# Speed Wobble??



## jeff84065 (Apr 8, 2013)

I am still new to this great sport and I have a reoccuring problem.
I like to climb and everytime on the way down, once I hit 45 to 50 mph I develope a nasty speed wobble. This last time it took 2 lanes to recover.

What causes speed wobble on a bike?

My background information
I ride a Specialized Roubaix Apex, stock wheels
I am 6'0 and 225 lbs.

Any help would be great, Thanks


----------



## bikerjulio (Jan 19, 2010)

This has been an exhaustively debated subject for many years. I'd suggest some more online research. 

I too have suffered from this and it's been the most scary thing I've encountered on a bike. 

There can be mechanical problems, which need to be ruled out, but I'm tending towards the "rider induced" theory. On my last cycling trip, and on descents where I'd had trouble in the past, I made a very conscious effort to relax my hands and shoulders, put most of my weight on the pedals, and had no problems.


----------



## Bumpstop (Mar 9, 2010)

Back in the day, the Suzuki 750 would wobble above about 145 kph. In most cases, motorcycle (and there's no reason to believe a bicycle is any different) is due to imbalanced wheels, the front wheel being the more likely culprit. Put your bike on a stand and spin the front wheel numerous times to see if it always stops in the same position, indicating a heavy spot. Is you speedometer magnet on the front wheel? That would be sufficient mass to induce a wobble at those kinds of speeds.
I don't think balancing a bike wheel would be very easy, owing to its light weight and difficulty in determining how much weight to add to balance it, and where.

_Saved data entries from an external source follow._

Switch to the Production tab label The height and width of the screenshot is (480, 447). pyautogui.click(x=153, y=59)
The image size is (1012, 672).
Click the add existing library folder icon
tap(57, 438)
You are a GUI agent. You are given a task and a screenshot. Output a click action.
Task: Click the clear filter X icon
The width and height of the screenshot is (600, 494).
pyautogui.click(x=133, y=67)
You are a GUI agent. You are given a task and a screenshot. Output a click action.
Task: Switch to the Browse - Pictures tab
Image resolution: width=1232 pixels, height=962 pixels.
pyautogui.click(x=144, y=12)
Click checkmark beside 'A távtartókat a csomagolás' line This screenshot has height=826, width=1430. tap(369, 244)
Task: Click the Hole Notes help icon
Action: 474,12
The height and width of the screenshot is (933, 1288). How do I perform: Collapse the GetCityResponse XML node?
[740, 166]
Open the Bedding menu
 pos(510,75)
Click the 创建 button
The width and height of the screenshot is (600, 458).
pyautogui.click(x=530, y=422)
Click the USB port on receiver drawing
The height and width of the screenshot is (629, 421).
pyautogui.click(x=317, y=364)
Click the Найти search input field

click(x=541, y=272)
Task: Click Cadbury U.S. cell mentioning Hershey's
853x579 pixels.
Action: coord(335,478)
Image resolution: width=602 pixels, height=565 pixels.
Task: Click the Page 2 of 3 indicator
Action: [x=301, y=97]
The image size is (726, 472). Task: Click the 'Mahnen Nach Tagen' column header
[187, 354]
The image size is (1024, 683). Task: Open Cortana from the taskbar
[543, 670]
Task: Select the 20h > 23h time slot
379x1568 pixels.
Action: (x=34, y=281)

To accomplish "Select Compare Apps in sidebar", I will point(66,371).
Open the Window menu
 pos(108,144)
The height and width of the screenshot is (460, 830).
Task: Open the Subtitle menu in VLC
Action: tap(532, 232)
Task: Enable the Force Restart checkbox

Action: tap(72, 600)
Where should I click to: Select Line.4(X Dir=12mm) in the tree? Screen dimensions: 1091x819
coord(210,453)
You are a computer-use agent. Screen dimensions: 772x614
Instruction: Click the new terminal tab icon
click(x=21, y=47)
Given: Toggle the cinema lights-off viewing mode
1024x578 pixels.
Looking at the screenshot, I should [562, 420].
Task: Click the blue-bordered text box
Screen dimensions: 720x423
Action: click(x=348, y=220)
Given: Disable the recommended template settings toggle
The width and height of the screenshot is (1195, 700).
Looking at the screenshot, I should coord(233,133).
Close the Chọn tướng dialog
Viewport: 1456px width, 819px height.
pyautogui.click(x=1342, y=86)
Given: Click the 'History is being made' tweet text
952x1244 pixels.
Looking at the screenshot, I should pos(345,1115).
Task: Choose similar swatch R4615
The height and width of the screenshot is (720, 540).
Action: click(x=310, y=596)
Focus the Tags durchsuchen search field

But its a place to start, and it isn't very difficult to spin the wheel a few times! 
Another thing to look at is if your tires are mounted properly - are there high and low spots if you spin the wheels, viewing the profile of the tire from the side? This too would contribute to wobble. I find it quite a challenge to mount a tire without high/low spots. When you're going 45 - 50 mph, otherwise trivial imbalances or out-of-round tires will really add a substantial force.


----------



## Srode (Aug 19, 2012)

Bumpstop said:


> Back in the day, the Suzuki 750 would wobble above about 145 kph. In most cases, motorcycle (and there's no reason to believe a bicycle is any different) is due to imbalanced wheels, the front wheel being the more likely culprit.


If it was a Suzuki with the 16 inch front wheel I think the problem was more geometry than wheel balance. A friend I used to race with had the same problem on his Suzuki over about 130mph, my Honda interceptor did not. When we were on the track, the use of a steering damper (required later by WERA and AMA) eliminated the issue completely. Had the same issue on my ZX7 when hitting a hard bump at speed (made quite a scary pit road exhibition one time hitting a pot hole half way down pit lane at what was probably higher than prudent speed) and the steering damper fixed that too. Net I think it's likely more geometry and something that induces the wobble. A bicycle doesn't have the mass a motorcycle does to self dampen a wobble.


----------



## lbagley (Apr 9, 2013)

Jeff
Would you by any chance have a short ish stem on your bike 90mm or below ?

As mentioned i would check the whole bike over and if you unsure on how to check get into your local bike shop 

When you say stock wheels would you know what they are ? 

You might want to try putting more weight on the front of bike to stablise the bike.





jeff84065 said:


> I am still new to this great sport and I have a reoccuring problem.
> I like to climb and everytime on the way down, once I hit 45 to 50 mph I develope a nasty speed wobble. This last time it took 2 lanes to recover.
> 
> What causes speed wobble on a bike?
> ...


----------



## jsedlak (Jun 17, 2008)

Have a trusted mechanic check the fork & the headset. If that does not fix it, try a different wheelset. If that does not fix it, have someone else ride the bike and see if it happens for them.


----------



## JasonB176 (Aug 18, 2011)

I have found that by not having a "death grip" on the handlebars, my bike is much more stable at high speeds. It can take a while to build confidence and just learn to relax your upper body but it really seems to make a difference in stability.


----------



## jeff84065 (Apr 8, 2013)

Thanks for the input!!

I do try and relax when I down hill. Light grip but I try to balance equally with weight on the seat, pedals and bars. When it happens I slow till it stops and then get back on it and try a different postion to see if it helps. Still get it. 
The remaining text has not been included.